- [Text segment]:
_ _ _ _ _

Russian computer scientist

Boris Artashesovich Babayan (Борис Арташеcович Бабаян; Բորիս Արտաշեսի Բաբայան; born Baku, 20 December 1933) is a Soviet and Russian computer scientist of Armenian descent, notable as the pioneering creator of supercomputers in the former Soviet Union and Russia.

== Biography ==
Babayan was born in Baku, Soviet Union to an Armenian family. He graduated from the Moscow Institute of Physics and Technology in 1957. He completed his Ph.D. in 1964 and his doctorate of science in 1971.

From 1956 to 1996, Babayan worked in the Lebedev Institute of Precision Mechanics and Computer Engineering, where he eventually became chief of the hardware and software division. Babayan and his team built their first computers during the 1950s. In the 1970s, being one of 15 deputies of chief architect V. S. Burtsev, he worked on the first superscalar computer, the Elbrus-1 and programming language Эль-76. Using these computers in 1978, ten years before commercial applications appeared in the West, the Soviet Union developed its missile systems and its nuclear and space programs.

A team headed by Babayan designed Elbrus-3 computer using an architecture named Explicitly Parallel Instruction Computing (EPIC).

From 1992 to 2004, Babayan held senior positions in the Moscow Center for SPARC Technology (MCST) and Elbrus International. In these roles he led the development of Elbrus 2000 (single-chip implementation of Elbrus-3) and Elbrus90micro (SPARC computer based on domestically developed microprocessor) projects.

_ _ _ _ _

- [Activity 1]: Repeat the passage about Babayan word for word, everything from "A team headed" down to "developed microprocessor) projects.".
- [Activity 2]: Carry on the account of Babayan's career from the point where it stops.
The lines that follow are from another source.

- [Data segment]:
_ _ _ _ _

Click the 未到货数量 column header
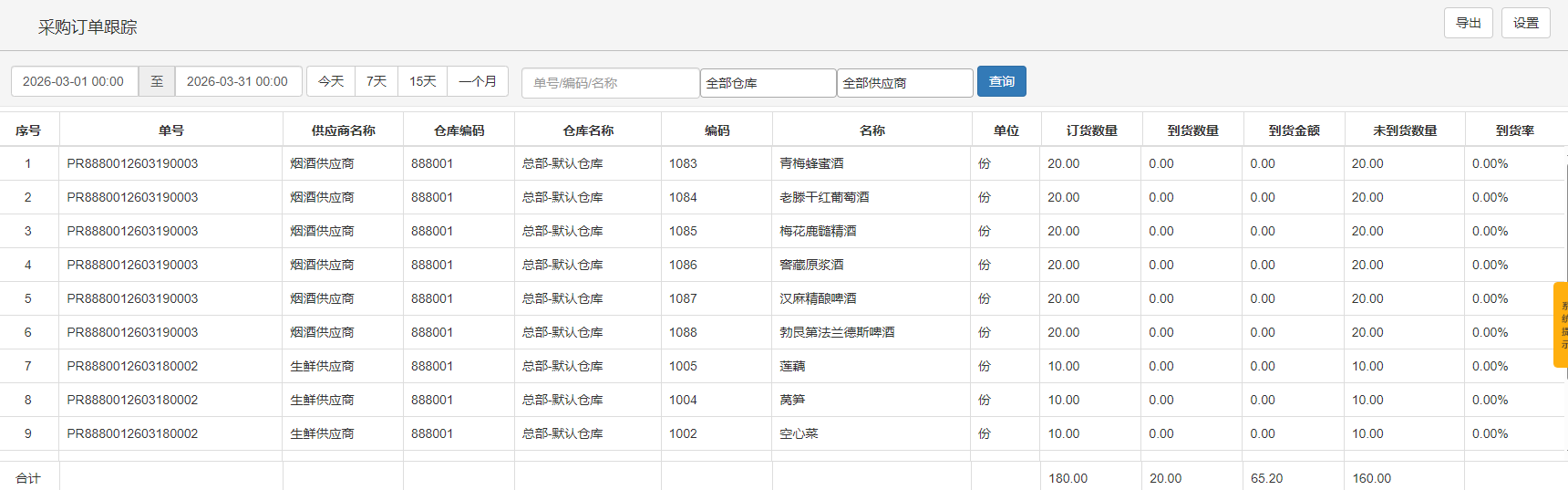1568x490 pixels. 1404,130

_ _ _ _ _

- [Task output 1]:
A team headed by Babayan designed Elbrus-3 computer using an architecture named Explicitly Parallel Instruction Computing (EPIC).

From 1992 to 2004, Babayan held senior positions in the Moscow Center for SPARC Technology (MCST) and Elbrus International. In these roles he led the development of Elbrus 2000 (single-chip implementation of Elbrus-3) and Elbrus90micro (SPARC computer based on domestically developed microprocessor) projects.

- [Task output 2]:
Since August 2004, Babayan is the Director of Architecture for the Software and Solutions Group in Intel Corporation and scientific advisor of the Intel R&D center in Moscow. He leads efforts in such areas as compilers, binary translation and security technologies. He became the second European holding the Intel Fellow title (after Norwegian, Tryggve Fossum).

Babayan was awarded the two highest honors in the former Soviet Union: the USSR State Prize for his achievements in 1974 in the field of computer-aided design, and the Lenin Prize in 1987 for the Elbrus-2 supercomputer design. Since 1984, he has been a corresponding member of the USSR Academy of Sciences (later - Russian Academy of Sciences). He served as a professor at the Moscow Institute of Physics and Technology and held the Microprocessor Technology chair in Moscow based R&D center of Intel Corporation before his retirement in February 2022.